HOW TO COMPLETE THIS TASK: An exact copy of the lines from the one containing "Lifestyle (126, 2010)" to the end of the records below is required, and nothing else.

ENTRIES SUPPLIED: Begin

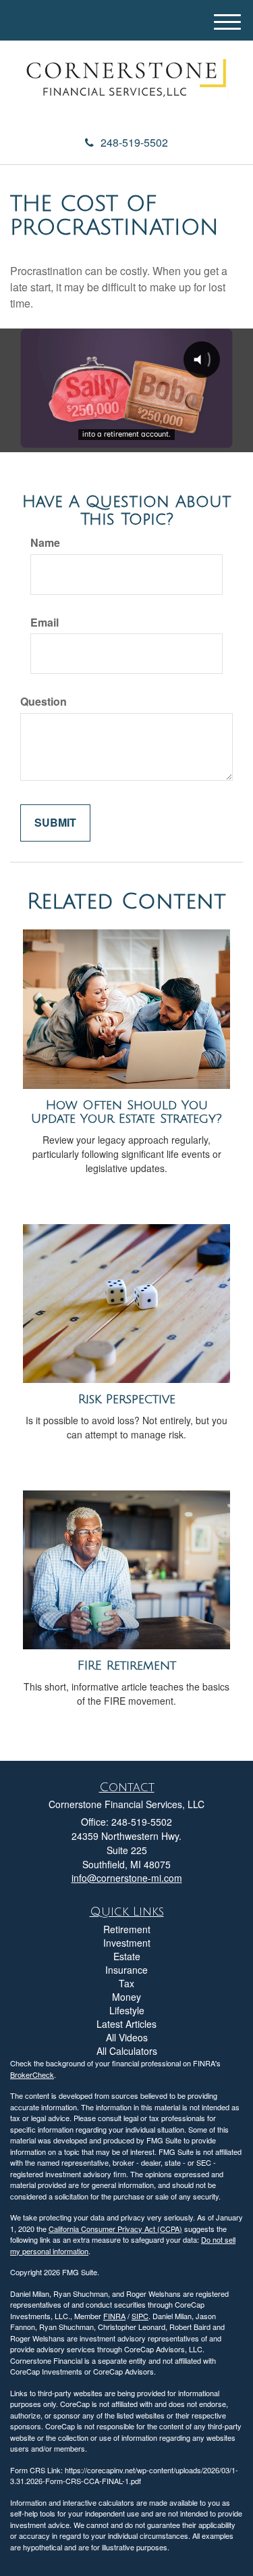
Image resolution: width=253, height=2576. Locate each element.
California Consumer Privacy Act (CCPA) (115, 2228)
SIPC (140, 2315)
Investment (126, 1942)
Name (45, 542)
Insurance (126, 1969)
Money (126, 1996)
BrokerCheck (32, 2074)
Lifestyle (126, 2010)
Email (44, 622)
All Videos (127, 2037)
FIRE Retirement (127, 1665)
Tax (126, 1983)
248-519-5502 (134, 142)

ENTRIES SUPPLIED: End

SOLUTION BELOW:
Lifestyle (126, 2010)
Email (44, 622)
All Videos (127, 2037)
FIRE Retirement (127, 1665)
Tax (126, 1983)
248-519-5502 (134, 142)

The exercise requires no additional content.